Variations in the intake of folate are capable of modulating colorectal tumorigenesis; however, the outcome appears to be dependent on timing. This study sought to determine the effect of altering folate (and related B vitamin) availability during in-utero development and the suckling period on intestinal tumorigenesis.

Design

Female wildtype mice were fed diets either mildly deficient, replete or supplemented with vitamins B₂, B₆, B₁₂ and folate for 4 weeks before mating to Apc^1638N males. Females remained on their diet throughout pregnancy and until weaning. After weaning, all Apc^1638N offspring were maintained on replete diets for 29 weeks.

Results

At 8 months of age tumour incidence was markedly lower among offspring of supplemented mothers (21%) compared with those of replete (59%) and deficient (55%) mothers (p=0.03). Furthermore, tumours in pups born to deficient dams were most likely to be invasive (p=0.03).
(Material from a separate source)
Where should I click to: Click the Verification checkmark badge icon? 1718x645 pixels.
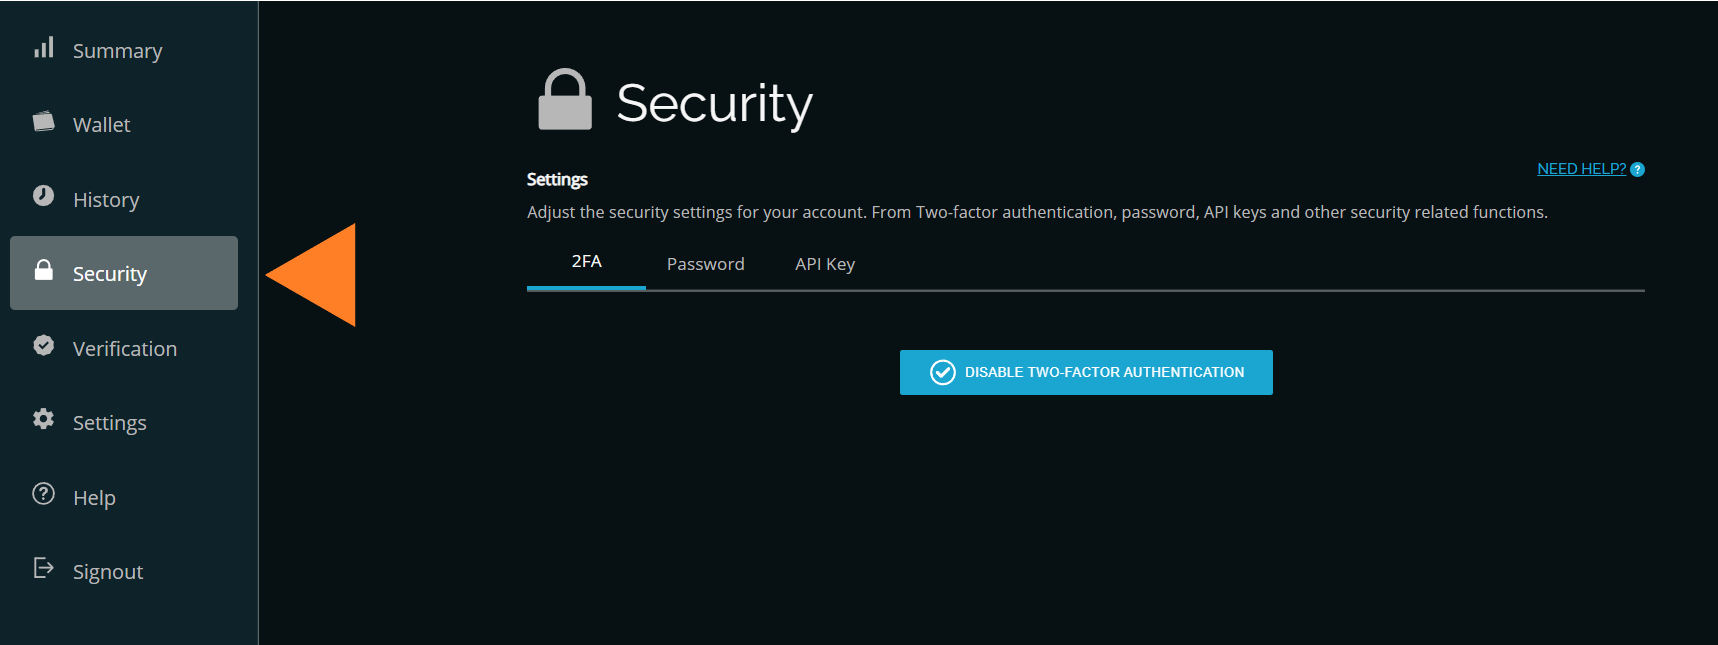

The expression of Apc, Sfrp1, Wif1 and Wnt5a—all of which are negative regulatory elements of the Wnt signalling cascade—in the normal small intestinal mucosa of pups decreased with decreasing maternal B vitamin intake, and for Sfrp1 this was inversely related to promoter methylation. β-Catenin protein was elevated in offspring of deficient dams.

Conclusions

These changes indicate a de-repression of the Wnt pathway in pups of deficient dams and form a plausible mechanism by which maternal B vitamin intake modulates tumorigenesis in offspring. These data indicate that maternal B vitamin supplementation suppresses, while deficiency promotes, intestinal tumorigenesis in Apc^1638N offspring.